De vraagsteller heeft er meer hinder van dan ikzelf.

Speakertech

----------


## Draad

ja natuurlijk mogen we dat omdat als iemand zo gaat schrijven als wat ik nu doe de boel wel heel erg onleesbaar wordt er gewoon niet op reageren of misschien op een nette manier zeggen dat het onleesbaar is kan ook wordt hierop niet gereageerd jammer dan

Vertaling:

Ja natuurlijk mogen we dat.
Omdat als iemand zo gaat schrijven als wat ik nu (net) deed, de boel wel erg onleesbaar wordt.
Er gewoon niet op reageren, of misschien op een nette manier zeggen dat het onleesbaar is kan ook.
Wordt hierop niet gereageerd, JAMMER DAN!

----------


## RayM

[quote=J.S. Coolen;497841Als we toch op spelling gaan letten?
Enigste? Er is maar 1 manier waarop je dit mag gebruiken. Dat was het enigste schaapje (in de vorm van het leukste)
Het woord enige, als in de vorm van alleen, kan geen overtreffende trap hebben. Je kunt niet meer alleen zijn dan alleen.
Verder ben ik het wel met de strekking eens, een beetje leesbaar posten is wel ze prettig. Maar helaas betrap ik mezelf ook te vaak op spelfouten.[/quote]

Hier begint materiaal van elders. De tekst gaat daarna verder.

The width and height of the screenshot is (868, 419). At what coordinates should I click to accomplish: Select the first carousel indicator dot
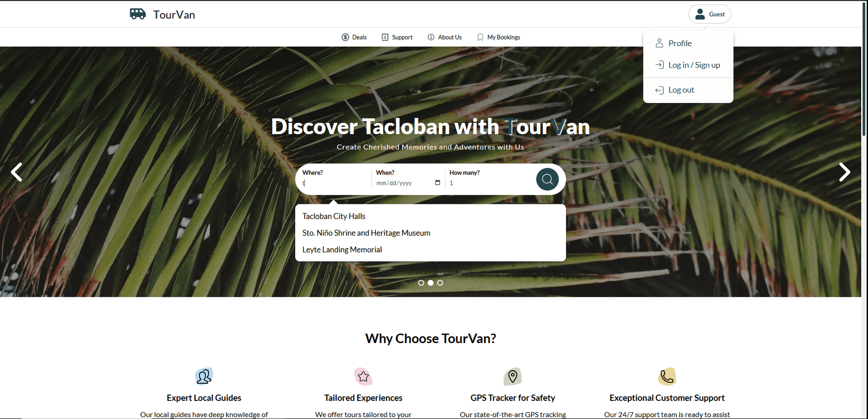(421, 283)
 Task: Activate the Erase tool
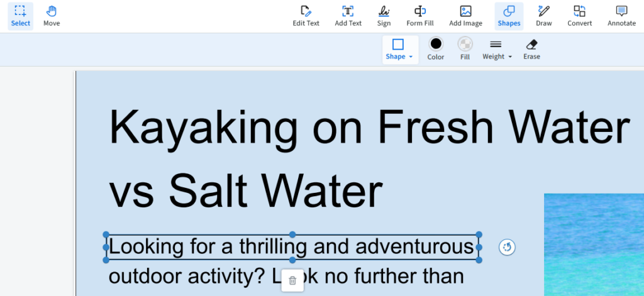tap(531, 49)
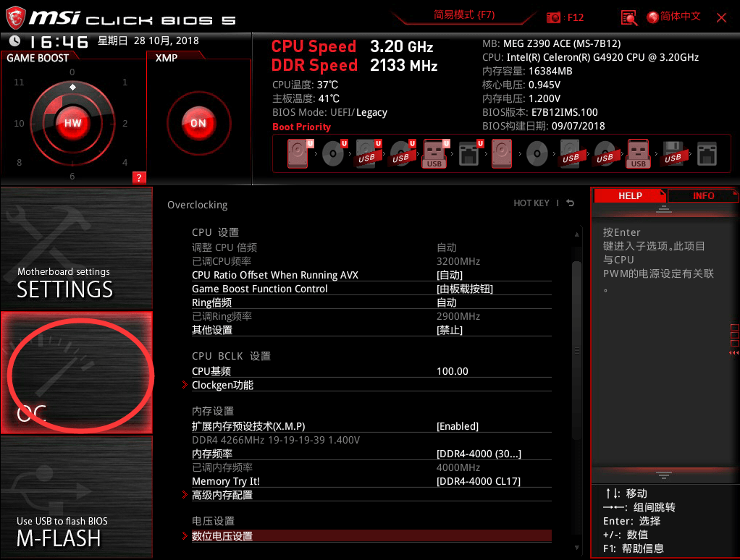Open the Motherboard SETTINGS section
Screen dimensions: 740x560
click(77, 248)
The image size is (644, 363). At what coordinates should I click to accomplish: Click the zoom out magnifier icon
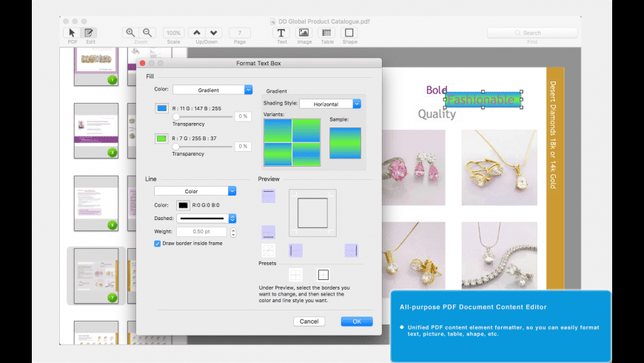(x=148, y=33)
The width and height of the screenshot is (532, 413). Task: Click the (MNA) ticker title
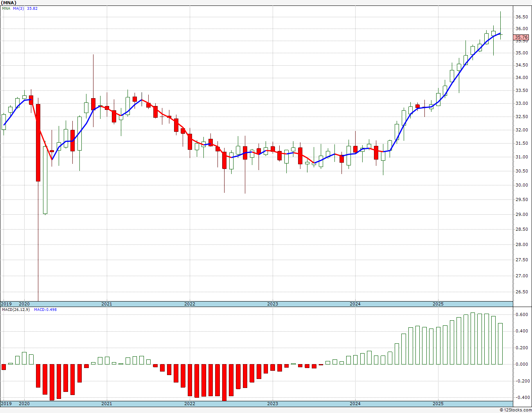pos(9,3)
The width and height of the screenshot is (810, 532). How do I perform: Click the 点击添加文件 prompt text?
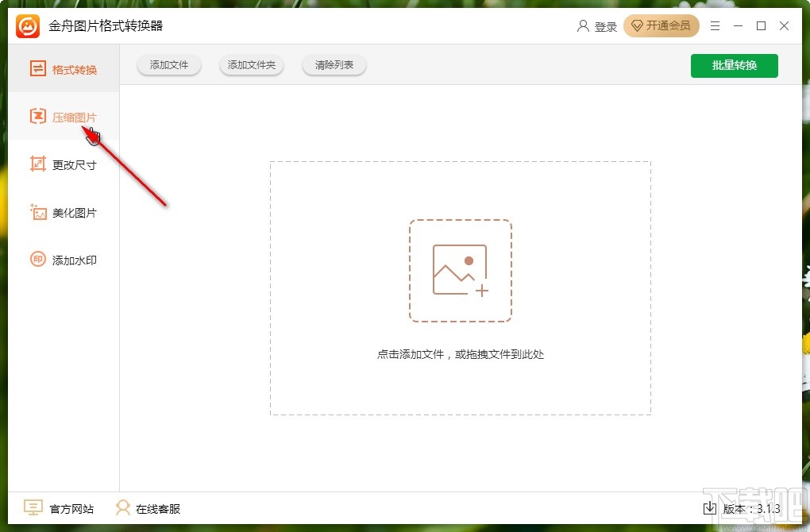tap(461, 354)
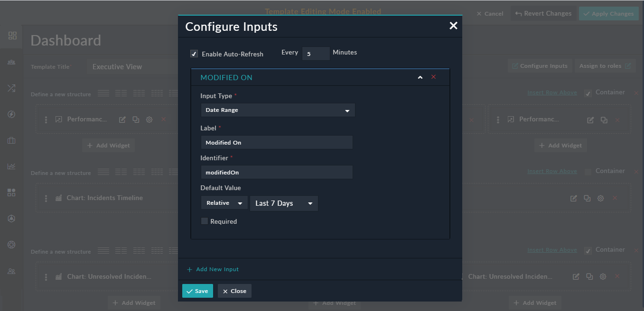The height and width of the screenshot is (311, 644).
Task: Disable the Enable Auto-Refresh checkbox
Action: tap(194, 54)
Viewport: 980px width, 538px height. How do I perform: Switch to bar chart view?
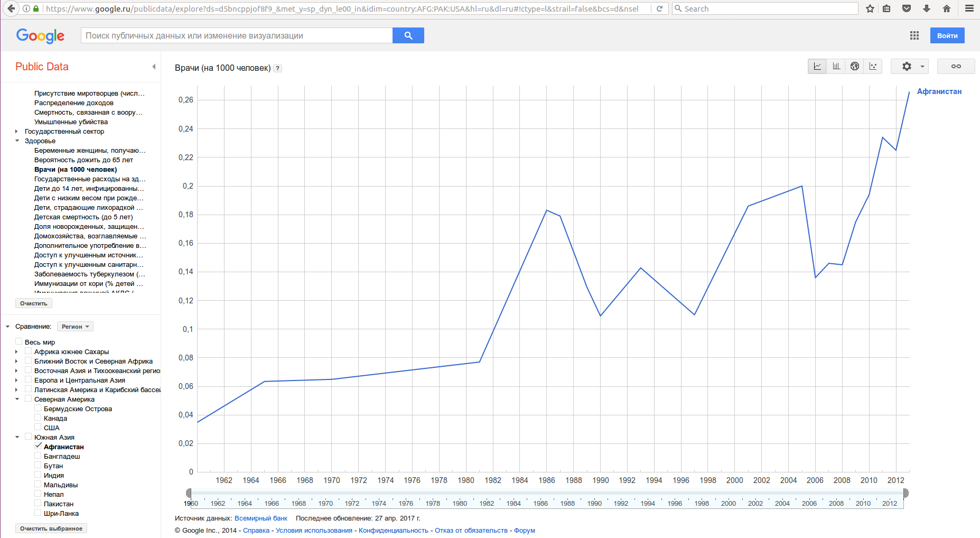[836, 67]
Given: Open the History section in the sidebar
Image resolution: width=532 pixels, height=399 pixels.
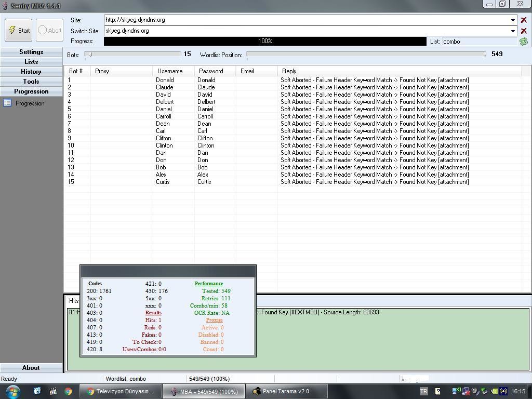Looking at the screenshot, I should tap(31, 72).
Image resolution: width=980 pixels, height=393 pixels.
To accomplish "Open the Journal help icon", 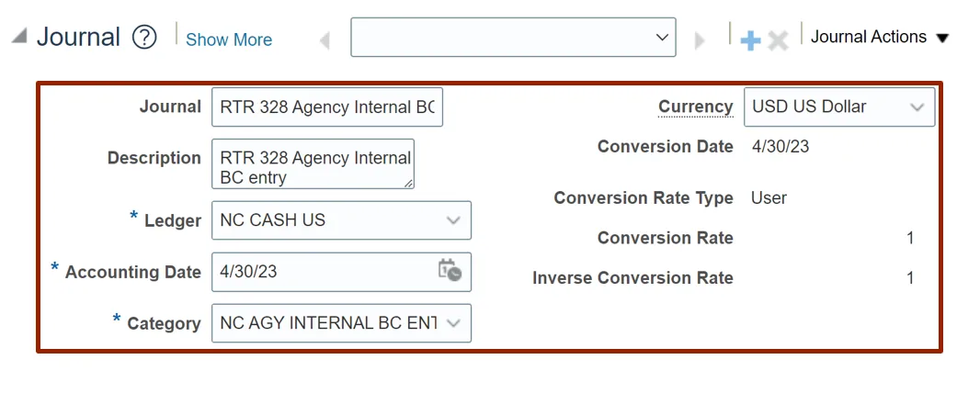I will tap(144, 38).
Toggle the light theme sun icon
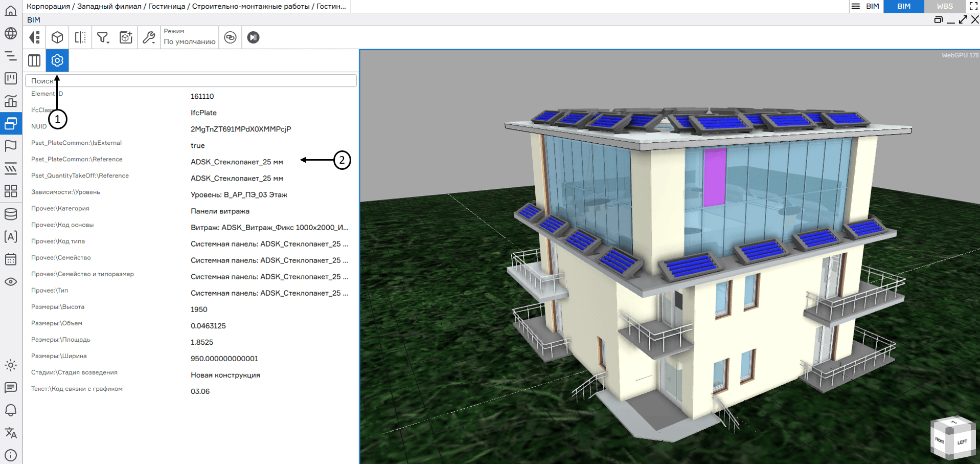The image size is (980, 464). (11, 365)
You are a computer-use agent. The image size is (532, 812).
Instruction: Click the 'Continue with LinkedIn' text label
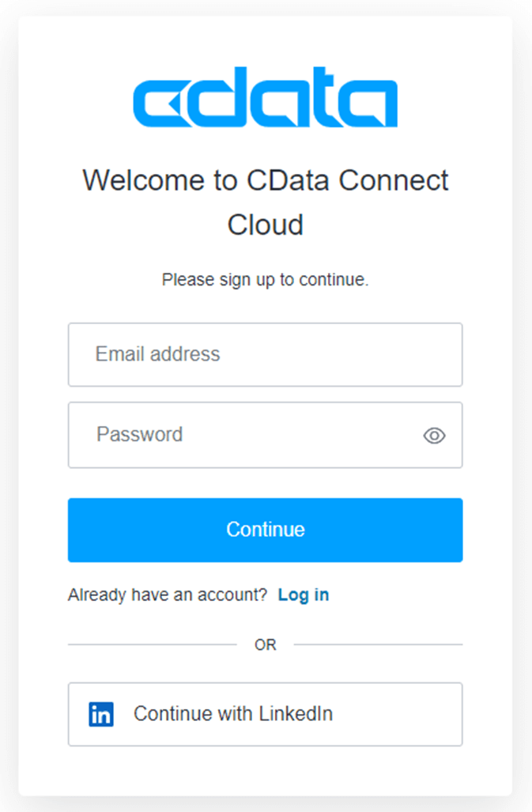[233, 714]
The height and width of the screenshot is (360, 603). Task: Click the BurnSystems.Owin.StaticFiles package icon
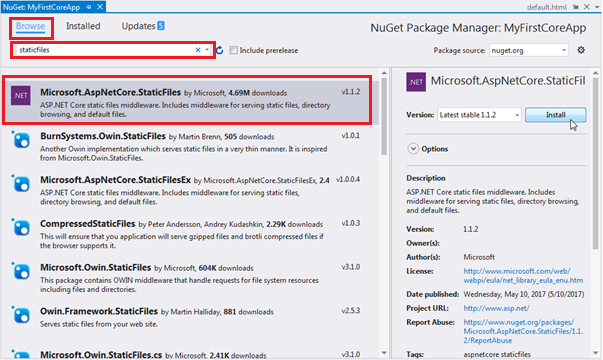21,140
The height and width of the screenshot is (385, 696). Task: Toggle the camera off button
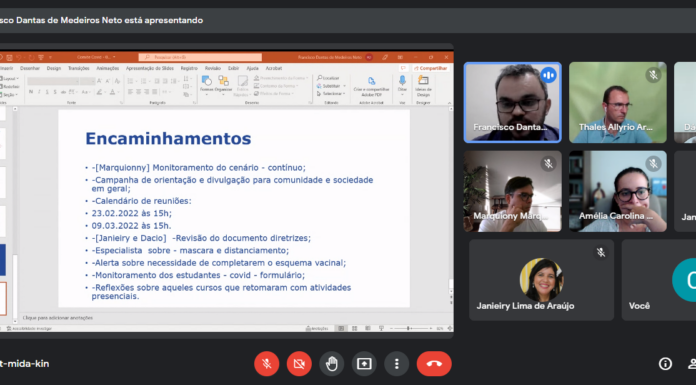pyautogui.click(x=299, y=364)
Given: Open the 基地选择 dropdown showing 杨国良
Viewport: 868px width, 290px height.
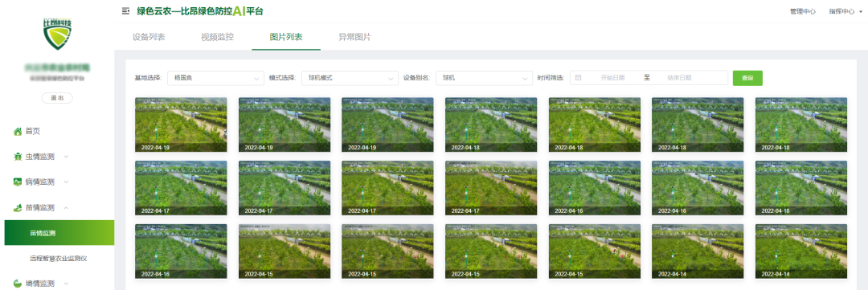Looking at the screenshot, I should point(215,78).
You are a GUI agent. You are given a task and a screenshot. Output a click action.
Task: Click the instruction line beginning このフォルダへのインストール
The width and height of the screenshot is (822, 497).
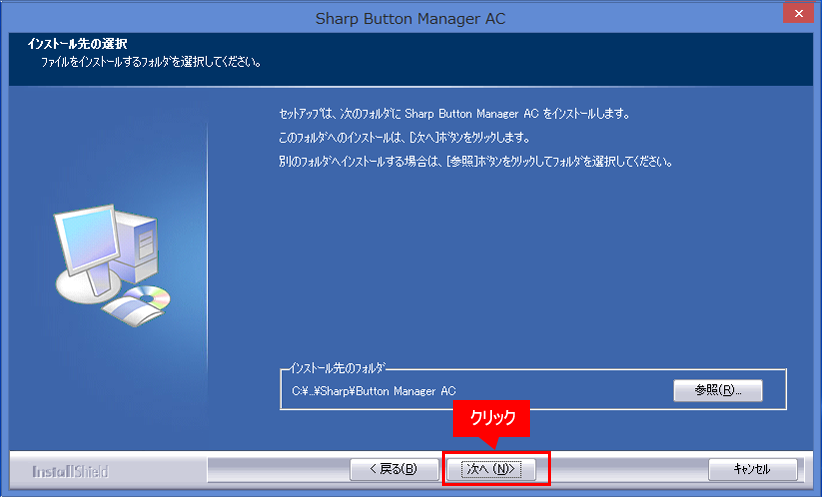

Ik zei toch al dat ik ook fouten maak?  :Big Grin: 
Het gaat hier niet om de spelfouten maar over het taalgebruik. Geen hoofdletters of leestekens en halve woorden. Ik noem het chat/smstaal.

Even editen, zag weer een spelfoutje.

----------


## RayM

> Het was ook maar een grapje hoor, totaal niet bedoeld als aanval.



Zo zag ik het ook niet. :Smile: 
Maar je had wel gelijk.

----------


## laserguy

> Wat natuurlijk ook kan is dat je inderdaad zit te kijken naar reacties van mensen die de leeftijd hebben van jou*W* kinderen.
> 
> Maar wat ik direct met je eens ben is dat de Neerlandsche taal verloeder*T*.



Goeie binnenkomer om over schrijffouten te klagen SOS...  :Big Grin:

----------


## Stoney3K

*mompelt iets over een eindeloze september...*

Wat ik wel merk is de grote instroom aan newbies de laatste maanden. Op zich niet fout, maar het constante vragen naar "hoe zijn mijn speakers", "hoe kan ik mijn mengpaneel op mijn versterker/laptop/koffiezetapparaat aansluiten" en "mijn $apparaat doet het niet! HELP!!!111!11one" begint nu wel een beetje de overhand te krijgen.

Don't get me wrong, ik heb niks tegen mensen die net komen kijken, en het is ook prima dat nieuwe technici hier posten om te leren over het hoe en waarom in de industrie. Waar ik minder blij mee ben is het nu overheersende gebruik van MSN- en SMS-taal, terwijl er hier toch genoeg tekstruimte moet zijn om normaal Nederlands te kunnen typen. Zinnen beginnen met een hoofldetter en eindigen met een punt, en alinea's en regeleinden maken een tekst al gauw een stuk leesbaarder.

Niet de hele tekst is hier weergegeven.